Merck & Co. added 0.9 percent amid an advance in health-care shares, which also rose for a fourth day. Pfizer Inc. climbed 0.7 percent. Endo International Plc rebounded 2.8 percent after losing 5.4 percent Monday on its Par Pharmaceutical Holdings Inc. buyout. Hospital operators HCA Holdings Inc. and Tenet Healthcare Corp. increased more than 1.7 percent, with HCA posting a third straight record close.

Energy companies in the S&P 500 dropped 1.2 percent to a one-month low, as crude oil declined 3.7 percent. Chevron Corp. lost 1.5 percent, while Diamond Offshore Drilling Inc. and Transocean Ltd. retreated more than 4.9 percent.

Yahoo Plunges

Raw-material shares fell for a second day as the dollar’s best two-day gain since De. 2011 reduces the appeal of commodities priced in the U.S. currency. Freeport-McMoRan Inc. lost 3.8 percent, after falling 3.1 percent Monday, while steelmaker Nucor Corp. slipped 2.2 percent.

Technology shares slid, led by a slump in Yahoo. The stock lost 7.6 percent on reports that the U.S. Internal Revenue Service is considering a rule change that might complicate efforts to exit a stake in Alibaba Group Holding Ltd. Alibaba rose 1.3 percent.

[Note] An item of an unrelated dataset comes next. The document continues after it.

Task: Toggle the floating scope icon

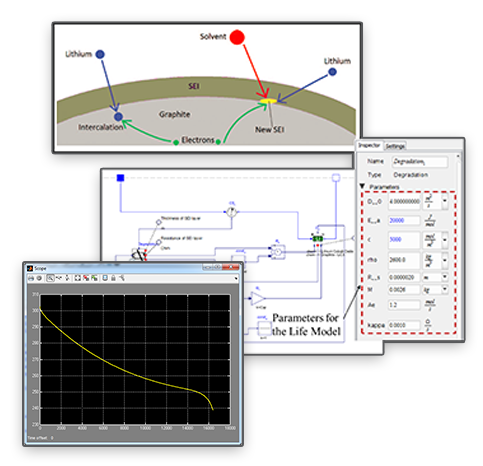Action: tap(105, 278)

Take-Two Interactive soared 18 percent, the most since Feb. 2008, as the video game maker’s quarterly results benefited from sales of the latest edition of Grand Theft Auto as well as Evolve, a shooter game released Feb. 10.

Wal-Mart Sinks

TJX Companies Inc. jumped 2.9 percent, its biggest gain since February. The off-price apparel and home fashion retailer boosted its full-year profit and sales growth forecasts.

Wal-Mart dropped 4.4 percent, the most in three years, to a six-month low after first-quarter U.S. sales grew more slowly than projected and currency fluctuations ate into profit.

Urban Outfitters tumbled 15 percent, the most since January 2012, to a four-month low after the apparel retailer’s first-quarter profit and sales missed analysts’ forecasts.

MBIA Inc. sank 8.4 percent, the biggest decline in more than two years. Warburg Pincus LLC, the largest holder of MBIA’s stock, said it will reduce its stake by more than half.